RFA: reload infrastructure to fix PR target/21623

Thu Sep 29 14:58:00 GMT 2005

Ian Lance Taylor wrote:

>  
>
>SECONDARY_{,INPUT_,OUTPUT_}RELOAD_CLASS and reload_{in,out} are
>already incredibly confusing.  I don't think that adding another
>confusing feature on top of them is the right way to go.
>  
>
This actually means the reload patterns more intuitive, and simpler to
code, too.

>With our current infrastructure, I can't think of any benefit to the
>reload_in and reload_out patterns at all.  They've been around for a
>long time, at least since gcc 1.23, and maybe they once made sense.
>But now they are always implemented using define_expand.  The
>constraints are mainly used in a strange combination with the
>SECONDARY_RELOAD_CLASS macros to determine how many and which types of
>scratch registers are required.
>
>If we're going to tackle this at all, I think we should simplify it.
>For example, suppose we add a new target hook
>
>int TARGET_SECONDARY_RELOAD (enum reg_class, enum machine_mode,
>                             rtx x, bool in, enum reg_class *classes)
>
>Like today, if IN is true we are copying X to a register in CLASS with
>MODE, and otherwise we are copying a register in CLASS with MODE to X.
>The function returns the number of scratch registers needed, and
>stores the required classes in *CLASSES.  We use this information in
>push_secondary_reload.  We can say that the maximum is two scratch
>registers for now, and we can increase that without changing the
>interface if some target ever needs more (which I hope is unlikely).
>  
>
This won't work as proposed.  To match the current functionality, we 
also need
information on the modes, and which registers are temporaries that are 
actually
holding the reloaded valuei, i.e. suitable for reload inheritance.
Ideally, we'd give every register a value where possible, i.e. the hook 
could fill in
an rtx, and also provide information that amounts to a dependency graph.
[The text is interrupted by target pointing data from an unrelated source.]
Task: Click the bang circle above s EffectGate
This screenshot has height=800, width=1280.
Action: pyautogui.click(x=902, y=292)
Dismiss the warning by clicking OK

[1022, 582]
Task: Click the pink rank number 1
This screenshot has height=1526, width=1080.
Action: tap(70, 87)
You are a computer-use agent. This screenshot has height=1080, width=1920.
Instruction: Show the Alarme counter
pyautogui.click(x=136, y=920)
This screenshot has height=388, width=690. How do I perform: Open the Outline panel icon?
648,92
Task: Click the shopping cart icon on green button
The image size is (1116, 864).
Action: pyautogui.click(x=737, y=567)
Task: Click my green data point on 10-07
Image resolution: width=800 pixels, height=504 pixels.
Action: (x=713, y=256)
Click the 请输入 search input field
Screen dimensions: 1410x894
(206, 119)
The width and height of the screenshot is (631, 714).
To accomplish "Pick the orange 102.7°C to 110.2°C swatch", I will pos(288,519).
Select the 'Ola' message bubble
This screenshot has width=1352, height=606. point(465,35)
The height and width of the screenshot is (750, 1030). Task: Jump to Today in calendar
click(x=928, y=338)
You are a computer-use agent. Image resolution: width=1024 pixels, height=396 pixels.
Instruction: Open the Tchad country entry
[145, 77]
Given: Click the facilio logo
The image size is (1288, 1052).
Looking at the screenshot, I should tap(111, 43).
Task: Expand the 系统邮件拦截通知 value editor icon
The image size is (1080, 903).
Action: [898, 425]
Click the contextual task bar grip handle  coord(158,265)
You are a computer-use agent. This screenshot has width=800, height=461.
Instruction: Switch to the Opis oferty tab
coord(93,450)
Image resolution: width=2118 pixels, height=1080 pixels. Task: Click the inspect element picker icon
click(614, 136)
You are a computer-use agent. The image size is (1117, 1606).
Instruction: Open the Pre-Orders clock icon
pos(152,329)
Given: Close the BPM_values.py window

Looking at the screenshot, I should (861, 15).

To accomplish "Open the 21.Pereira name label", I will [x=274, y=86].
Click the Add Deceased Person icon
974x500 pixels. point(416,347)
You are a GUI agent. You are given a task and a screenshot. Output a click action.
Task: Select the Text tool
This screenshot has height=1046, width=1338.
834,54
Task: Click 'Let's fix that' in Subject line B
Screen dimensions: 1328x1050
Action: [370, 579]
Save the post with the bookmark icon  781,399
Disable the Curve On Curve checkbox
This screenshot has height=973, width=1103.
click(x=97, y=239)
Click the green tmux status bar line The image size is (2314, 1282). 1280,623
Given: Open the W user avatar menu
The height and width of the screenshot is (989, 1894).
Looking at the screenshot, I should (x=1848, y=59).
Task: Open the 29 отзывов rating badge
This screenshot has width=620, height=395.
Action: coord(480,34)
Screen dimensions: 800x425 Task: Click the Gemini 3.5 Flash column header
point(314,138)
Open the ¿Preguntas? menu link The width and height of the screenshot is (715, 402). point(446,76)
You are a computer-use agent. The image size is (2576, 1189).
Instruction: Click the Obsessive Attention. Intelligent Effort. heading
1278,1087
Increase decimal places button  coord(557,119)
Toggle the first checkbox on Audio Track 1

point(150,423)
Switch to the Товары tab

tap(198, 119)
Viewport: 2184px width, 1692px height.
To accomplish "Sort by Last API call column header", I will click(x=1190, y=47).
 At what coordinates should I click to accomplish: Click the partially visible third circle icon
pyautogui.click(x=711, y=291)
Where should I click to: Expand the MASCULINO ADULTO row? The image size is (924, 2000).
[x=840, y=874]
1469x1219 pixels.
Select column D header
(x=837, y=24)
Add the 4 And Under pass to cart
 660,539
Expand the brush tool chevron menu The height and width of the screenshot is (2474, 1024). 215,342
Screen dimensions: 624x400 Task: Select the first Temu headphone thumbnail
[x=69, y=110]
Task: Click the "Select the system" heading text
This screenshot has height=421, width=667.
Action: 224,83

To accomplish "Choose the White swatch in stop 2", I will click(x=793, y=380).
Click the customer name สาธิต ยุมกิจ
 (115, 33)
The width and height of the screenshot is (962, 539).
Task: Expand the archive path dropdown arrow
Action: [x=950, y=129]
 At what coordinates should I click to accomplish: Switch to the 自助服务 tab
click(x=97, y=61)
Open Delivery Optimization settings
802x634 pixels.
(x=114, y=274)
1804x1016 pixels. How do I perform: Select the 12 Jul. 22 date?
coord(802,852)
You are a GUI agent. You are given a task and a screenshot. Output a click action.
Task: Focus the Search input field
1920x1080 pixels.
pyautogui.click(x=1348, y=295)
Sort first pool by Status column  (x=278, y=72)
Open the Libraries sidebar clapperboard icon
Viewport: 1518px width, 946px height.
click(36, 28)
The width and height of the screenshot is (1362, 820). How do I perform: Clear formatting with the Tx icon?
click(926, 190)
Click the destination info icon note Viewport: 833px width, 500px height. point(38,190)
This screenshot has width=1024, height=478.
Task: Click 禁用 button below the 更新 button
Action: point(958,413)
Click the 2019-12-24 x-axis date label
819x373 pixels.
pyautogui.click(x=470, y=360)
Another thing to note is that the lack of more than one scratch register has
forced some port to write reload patterns that use scratch registers in wide
modes in order to  get mutliple hard registers.  This is not only backwards
from a design point of view, it is also undesirable because group needs are
harder to satisfy, we generally only have modes available to get a number
of registers that is a power of two, and only up to so small limit, and we
can't have more than one class of scratch register.
Thus, any radical interface change should support more than one scratch
register in addition to one or better multiple temporary registers.

We should try to avoid merging everything into one big blob, as
SECONDARY_RELOAD_CLASS does.  I think this can be accomplished
assigning the actual subtarget-specific target hook in OVERRIDE_OPTIONS,
and inside the hook using a switch statement using the reload_mode
(as a substitute for reload_in_optab / reload_out_optab).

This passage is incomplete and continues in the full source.